Nacida en Brasil hace 31 años, a Camila Mamedio le trajo el amor a España… y nunca se fue. Una historia de búsqueda la suya a través de la que conoció a su esposo sevillano en unas vacaciones en Andorra y cambió su país por el nuestro y la profesión que ejercía en Brasil como higienista dental por una pasión que hace ocho años aún estaba latente pero que se ha convertido en su gran motivación laboral: la estética. “Fue mi marido el que me animó a estudiar estética, aunque ya en mi tierra había dado unos primeros pasos con mis vecinas, a las que me encantaba hacerles las cejas”, nos explica esta joven al respecto de sus inicios en nuestro país y en su campo.


Más allá, empezó a formarse tanto aquí como en Brasil y empezó a dar sus primeros pasos, primero a domicilio y luego con un primer establecimiento, Maoduquesa, en la calle Juan de Zoyas, previo al actual que está situado en la sevillana calle Céfiro. “En este centro estoy desarrollando mi marca propia con el centro Camila Mamedio Termal & Estética, que abrí hace algo más de un año y con el que estoy feliz”, explica Camila en un negocio donde, desde la depilación con hilo -donde ha sido pionera y que fue su primer éxito laboral- hasta el drenaje brasileño pasando por el dermaplaning o radiofrecuencia -con un protocolo muy distinto-, todos sus tratamientos son celebrados por su fiel y amplia clientela.

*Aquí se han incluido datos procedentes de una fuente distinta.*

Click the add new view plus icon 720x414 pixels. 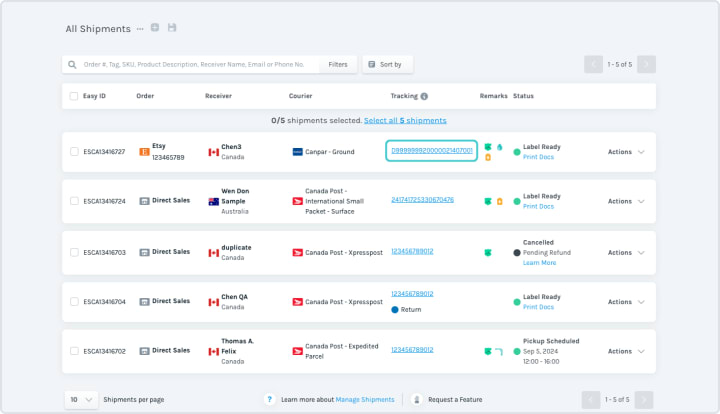pos(154,28)
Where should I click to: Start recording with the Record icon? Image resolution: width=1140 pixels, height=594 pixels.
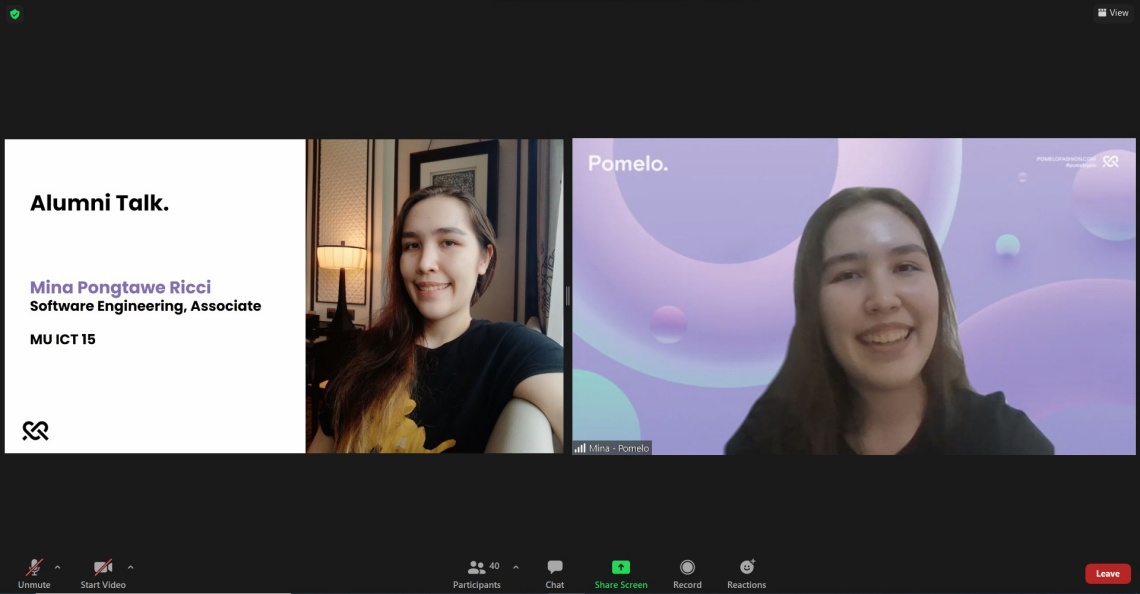687,567
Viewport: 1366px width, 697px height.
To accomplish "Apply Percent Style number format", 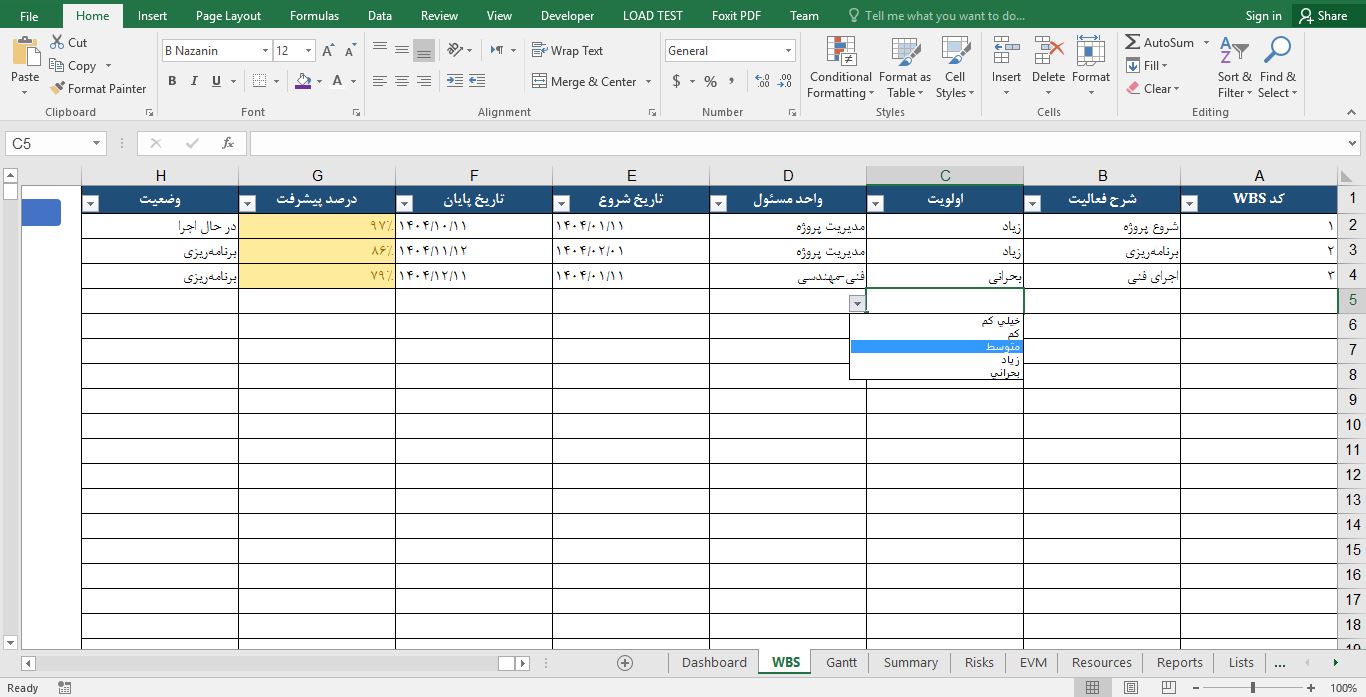I will pyautogui.click(x=710, y=82).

Además, Camila Mamedio cuenta con una línea propia de productos de belleza, Mamedio Cosmetics, en cuya formulación ella misma se ha implicado, aplicando sus conocimientos para lograr la excelencia en cremas y sérums en los que ha aplicado algunos de los conocimientos de biomedicina, disciplina en cuyo estudio nuestra interlocutora está formándose para lograr una mejor y más amplia sabiduría que aplicar en su objetivo de la optimización de nuestra piel.

Un camino que aún tiene muchos éxitos que recoger porque Camila Mamedio ha llegado para quedarse… ¡y triunfar!